Work item: Word for word, print out all of the data, omitting every image.

=== Data to examine ===

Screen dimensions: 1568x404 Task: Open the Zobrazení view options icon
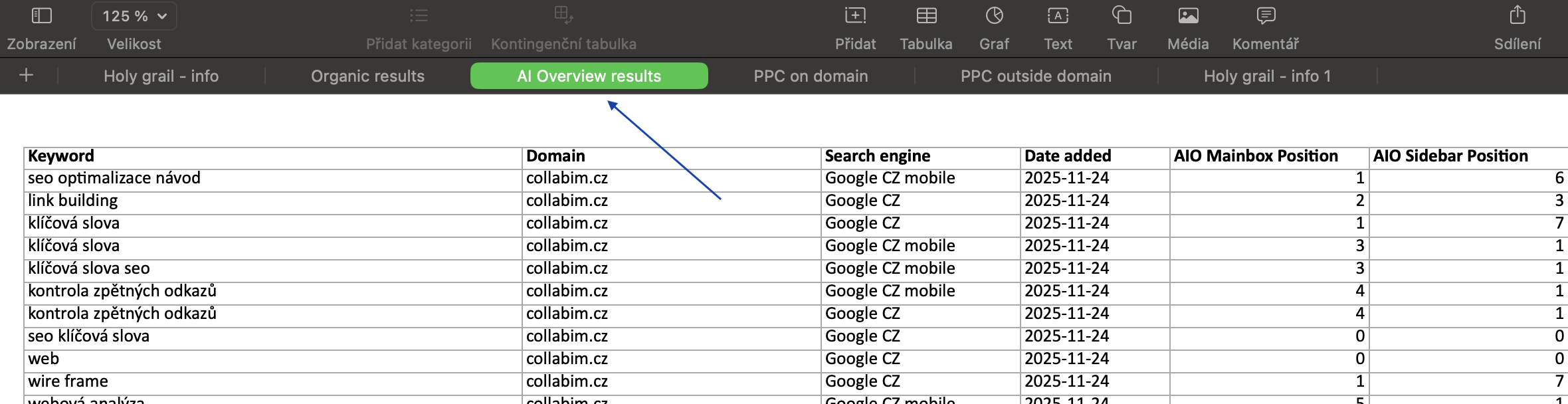click(x=41, y=16)
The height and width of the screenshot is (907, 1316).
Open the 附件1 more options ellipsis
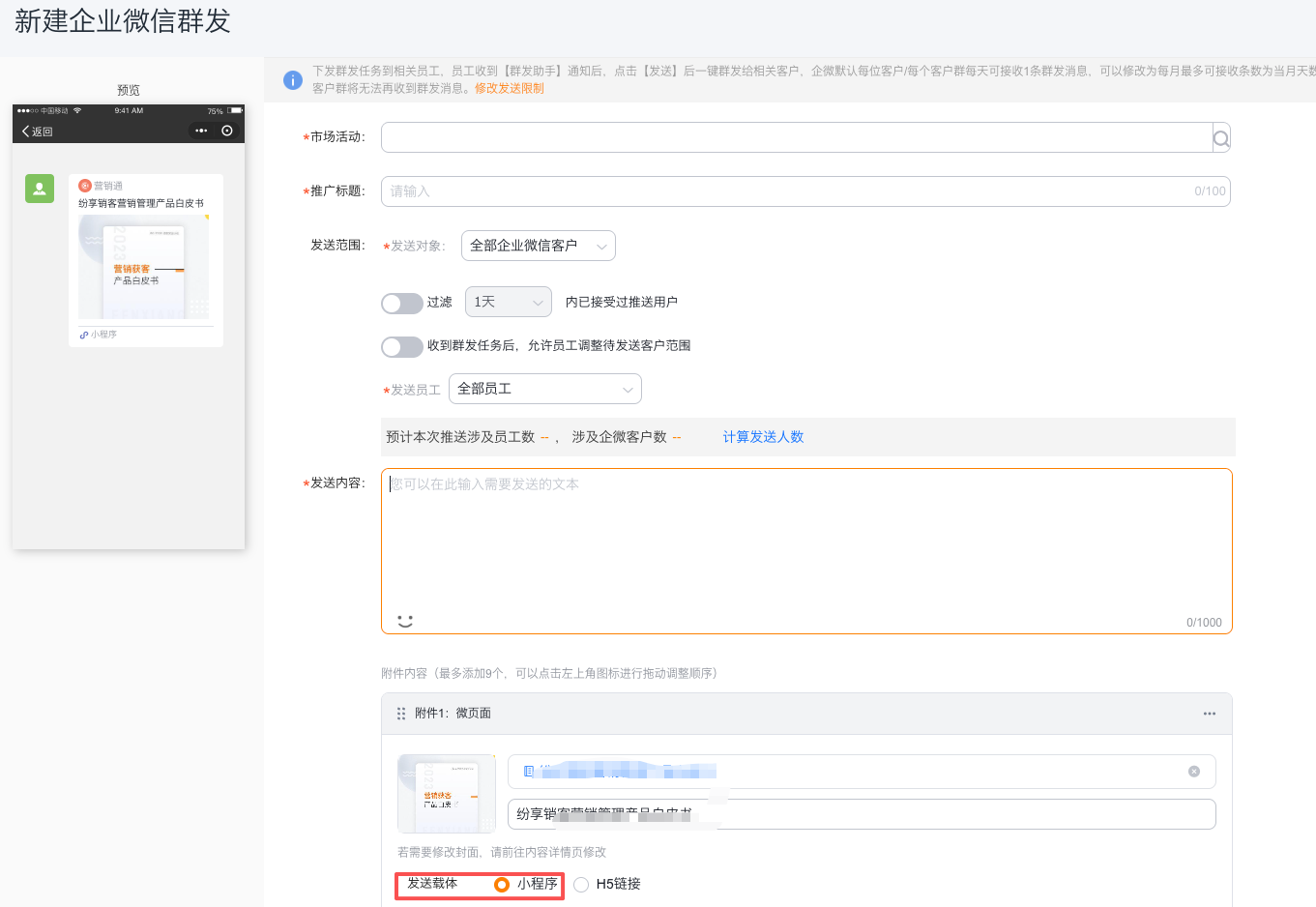click(1209, 714)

===

Exercise solution:
Screen dimensions: 1568x404 Task: Open the Zobrazení view options icon
click(x=41, y=16)
The height and width of the screenshot is (907, 1316).
Open the 附件1 more options ellipsis
click(1209, 714)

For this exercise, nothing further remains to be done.